土を掘り返す音がする。花火が打ちあがる音がする。風船の割れる音がする。これら全ての音を出している人物はなんてことはない、普通の人であった。
とある村の住人である彼は一体どういった経緯があったのかは一切不明だが、ファイターとして選ばれたらしい。だからつい最近までキーラの手中に落ちていた。助けだしたのはいいものの、強いのかと問われると、そもそも戦いの心得はあるのかと疑問の方が先に浮かぶ。
この疑問を解消すべく、村人の実力を見てみたいと申し出たのは若。スピリットである若は実際に戦うことは出来ないにしろ、戦いのイロハぐらいは手合わせしなくても見ればある程度測定できる。ということで村人の攻撃手段を見せてもらっているわけだが、言葉を濁さないで伝えるとすれば“イロモノ”である。
使用しているものがスコップ、打ち上げ花火、風船など、よくそれを武器にしようと思ったものだと呆れのような感心のような、一言で表せない感情を抱いた。こんな具合で次々に村人にしか扱えないと思えるような道具の数々を見ていく中で、ある物が若の興味をえらく引いた。
ハニワである。目と口がくり抜かれただけという簡素な顔で、それ以上の特徴なんて上げようがないほどの道具を使い、村人はあろうことかロケットのように発射し、ハニワに乗って移動するという荒技をやってのけた。
ミサイルランチャーから撃ちだされた誘導弾を乗り回したことのある若にとって、村人がやってみせた芸当は親近感の沸くものだったらしい。だからか、村人にこんなお願いをした。
「俺にも乗らせてくれよ」
無理だと断られるかと思えば、まさかの二つ返事で迷うこともなくハニワを準備してくれた。村人が発射準備を済ませ、打ちだす合図を送る。
従来のハニワを知っている者からすればハニワがロケットミサイルのように飛んでいくなど、常識と呼ばれるものが根底から覆されるような珍光景にしかなり得ない。しかし、少なくともこの場にいる連中はその程度のことなど些細なことだと思っている。だから平然と目の前で起きている現実を受け入れ、自分にもできそうだと思えば試してしまうのだ。
若は打ちだされたハニワに飛び乗り、常人離れしたバランス感覚で立っていた。
「Fooooo!」
そこそこの高度を保ちながら前進してくれるので楽しいらしく、若はご機嫌で乗っている。もちろんこれを村人は見守っていたわけだが、何か大切なことを伝え忘れているような気がして首を傾げた。
「……ん?」
違和感を覚えた。次の瞬間、ロケットハニワの高度は一気に下がりだし、急降下していく。

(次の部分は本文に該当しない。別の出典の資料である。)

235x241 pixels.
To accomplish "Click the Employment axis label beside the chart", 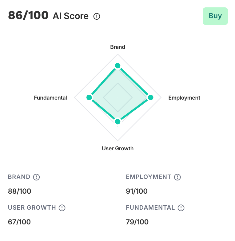I will [x=184, y=98].
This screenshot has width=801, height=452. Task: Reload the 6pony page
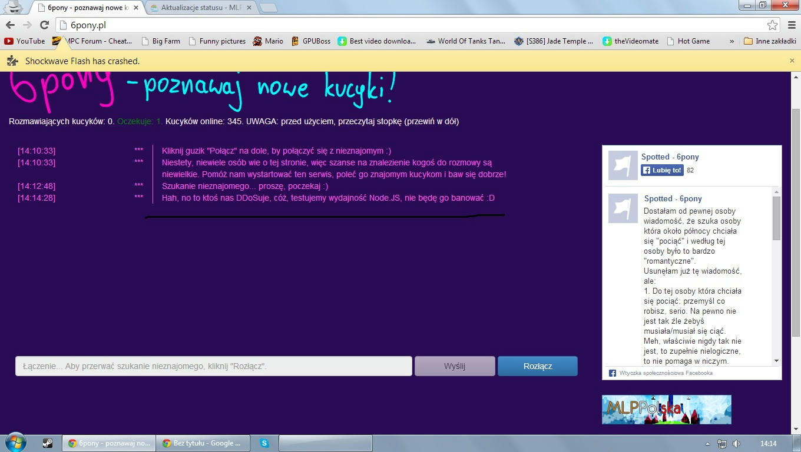pyautogui.click(x=44, y=25)
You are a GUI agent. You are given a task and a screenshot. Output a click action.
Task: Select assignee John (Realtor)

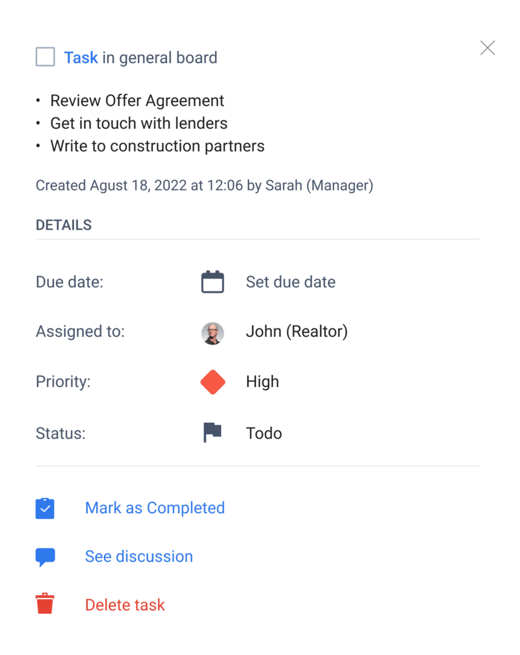[296, 331]
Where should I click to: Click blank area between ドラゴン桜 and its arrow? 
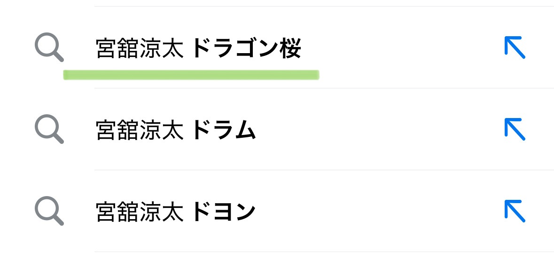[x=403, y=47]
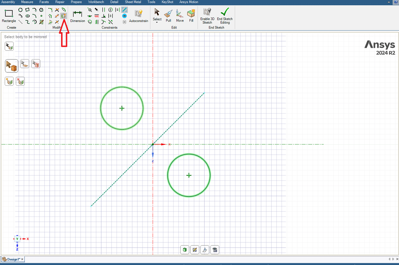Close the Design1 document tab
The width and height of the screenshot is (399, 265).
point(22,259)
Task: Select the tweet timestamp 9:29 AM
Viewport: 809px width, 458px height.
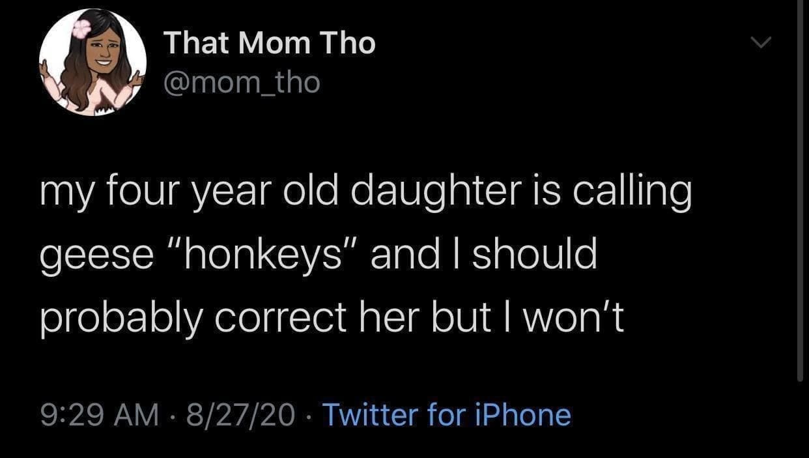Action: pyautogui.click(x=98, y=414)
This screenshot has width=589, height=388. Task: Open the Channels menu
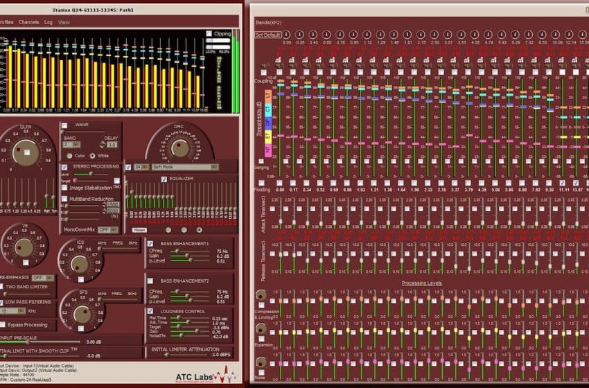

ようやく言い忘れていたことを思い出した村人はハニワから飛び降りてと慌てて呼びかける。言われなくてもそうするつもりだった若がロケットハニワから飛び降りると背後から派手な音が響いた。見れば地面に落ちたであろうロケットハニワは綺麗に爆散したようで、跡形もなく消えていた。
最悪、爆発に巻き込まれていたとしても若であれば大した怪我にはならないとは思うが、好んで傷を負う必要もない。
村人が駆け足で寄ってきて、今更なロケットハニワの性能を教えてくれた。発射した高度を保ちながらある一定距離を駆け抜けた最後は急速に高度を落とし、地面に落ちていくという。道中で何かにぶつかれば、ぶつかった時点で爆発するそう。
「その説明は忘れるものじゃねえな」
自分以外が使うことが今までに無かったため、当然のように知っている前提で貸してしまったと呑気そうにも見える態度で謝られた。何か皮肉を言ってやろうかとも考えた若だったが悪気がないこと自体は言われずとも分かっていたし、ある意味で知らなかったからこそのスリルでもあった。
「とんでも道具を色々見せてもらったからチャラにしといてやる」
少し上からの物言いになってしまったと思って村人の顔色を見れば、他にも色々あると楽しそうに道具を取り出し始めた。別段道具としておかしなものではないがこれで戦っていると考えると、やはり珍光景にしか見えない。
ただ、これで他のファイターたちと対等に渡り合えているのだから、村人というのは強いのかもしれない……。